Mas os especialistas consideram provável que o candidato presidencial republicano desista da ideia, para evitar se expor ao implacável interrogatório da acusação.

Ao abrir a sessão desta segunda-feira, o juiz Juan Merchan indicou que seu objetivo é terminar a avaliação do caso nesta semana, para que já possa passar às alegações finais na próxima semana.

Os 12 membros do júri devem avaliar se, para além de qualquer dúvida razoável, Trump é culpado por falsificar 34 documentos contábeis, para disfarçar como despesas legais o pagamento de 130 mil dólares (R$ 665 mil na cotação atual) à ex-atriz pornô Stormy Daniels na reta final das eleições de 2016, quando o republicano derrotou a democrata Hillary Clinton.

Um veredito de culpa exige unanimidade do júri. Se for esse o caso, o juiz deverá posteriormente fixar a pena, que poderá ser de prisão.

Uma condenação criminal seria um acontecimento histórico nos Estados Unidos e um terremoto político em plena campanha presidencial para as eleições de novembro.

Testemunhas
Além do caso de Nova York, Trump foi acusado em Washington e na Geórgia de tentar anular os resultados das eleições de 2020 e de permanecer com documentos confidenciais ao deixar a Casa Branca em 2021, embora este julgamento tenha sido adiado indefinidamente.

O tribunal de Manhattan retoma o caso Stormy Daniels nesta segunda-feira, quando a principal testemunha do julgamento volta a depor: o ex-advogado pessoal e confidente de Trump, Michael Cohen, que incriminou diretamente o seu antigo chefe.

Cohen afirmou que Trump aprovou o pagamento de US$ 130 mil a Daniels para comprar seu silêncio sobre um relacionamento sexual que ela afirma ter tido em 2006 com o magnata, quando ele já era casado com sua atual esposa, Melania.

O republicano, de 77 anos, nega essa relação. Trump afirma ser inocente e denuncia que o julgamento tem natureza política. O próprio Cohen assumiu o pagamento alguns dias antes da votação de 2016 e afirmou que Trump efetuou o seu reembolso em 2017.

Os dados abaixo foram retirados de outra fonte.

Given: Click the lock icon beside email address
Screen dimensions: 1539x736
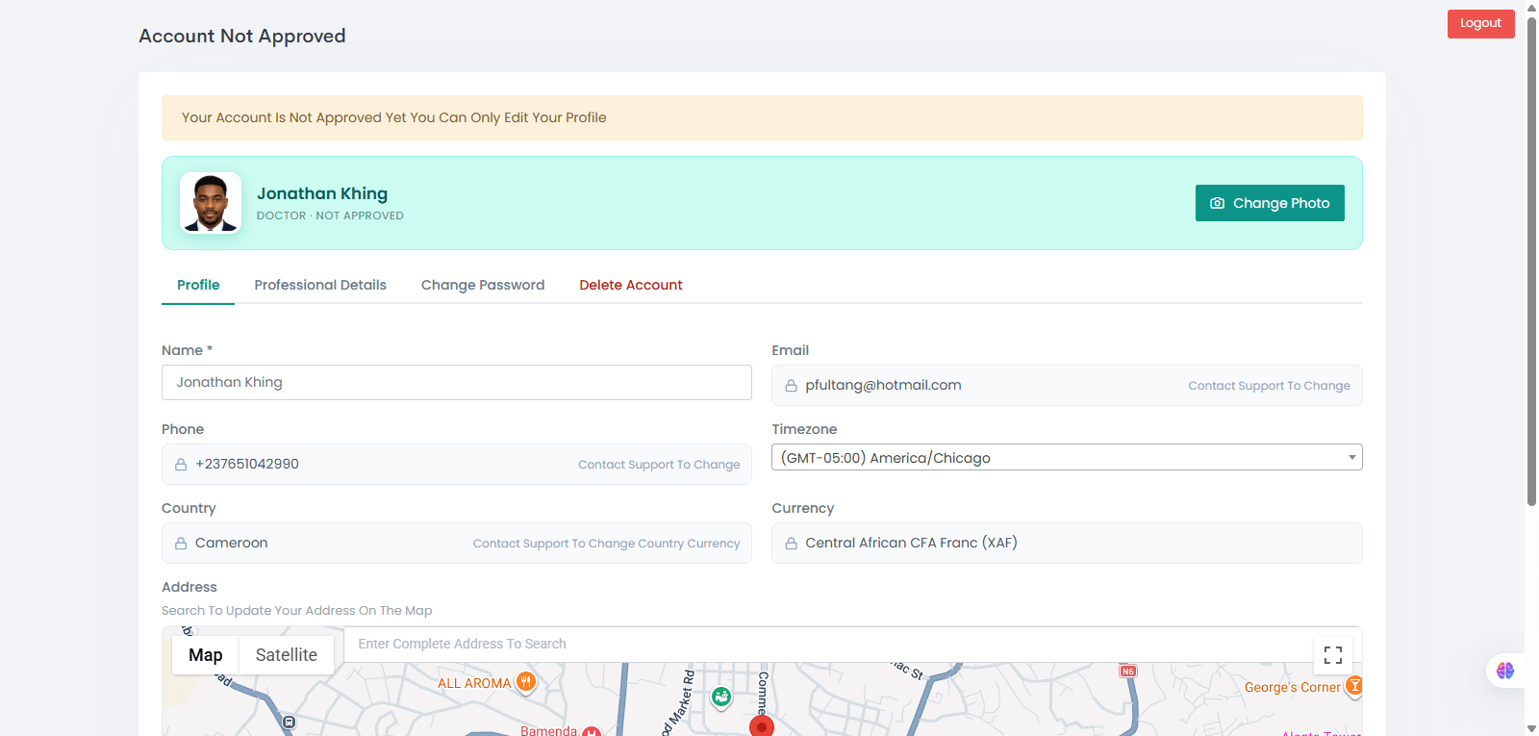Looking at the screenshot, I should point(791,386).
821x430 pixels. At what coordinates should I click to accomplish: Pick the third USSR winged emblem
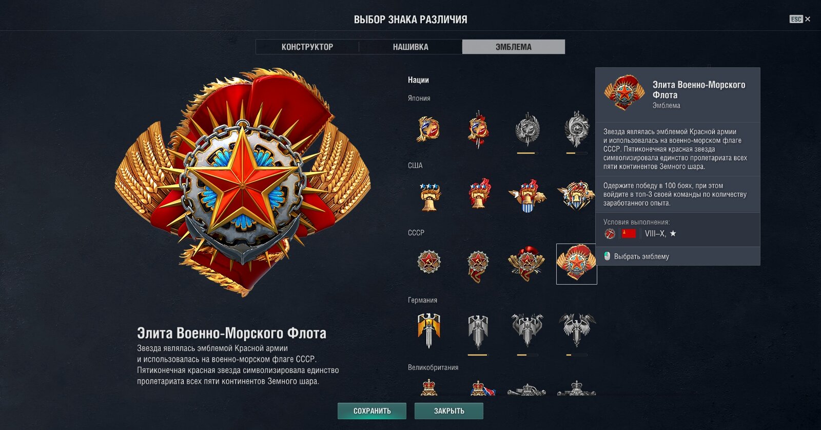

Para a acusação, a questão central é que esta transferência foi camuflada como “despesas legais” nas contas da Trump Organization. O dinheiro, na verdade, era para reembolsar Cohen pela quantia que pagou do próprio bolso a Daniels.

A defesa de Trump fez todo o possível para desqualificar Cohen, descrito por outros envolvidos no julgamento como uma pessoa sem escrúpulos.

Ele foi condenado a três anos de prisão em 2018 por mentir ao Congresso e por fraude eleitoral e fiscal neste caso.

Cohen encerrou uma série de 19 testemunhas convocadas pela acusação durante quatro semanas, o que levou o júri aos bastidores da campanha presidencial vencida por Trump sobre Clinton.

O processo contou com a participação de vários outros intermediários, como a de um ex-chefe de tabloide que tinha trabalhado diretamente com Cohen e Trump.

Daniels, cujo nome verdadeiro é Stephanie Clifford, também contou com emoção sua experiência ao conhecer Trump e sua relação sexual com ele, a qual disse ter sido consensual. “Não fui ameaçada verbal ou fisicamente”, embora houvesse um “desequilíbrio de poder”, disse Daniels.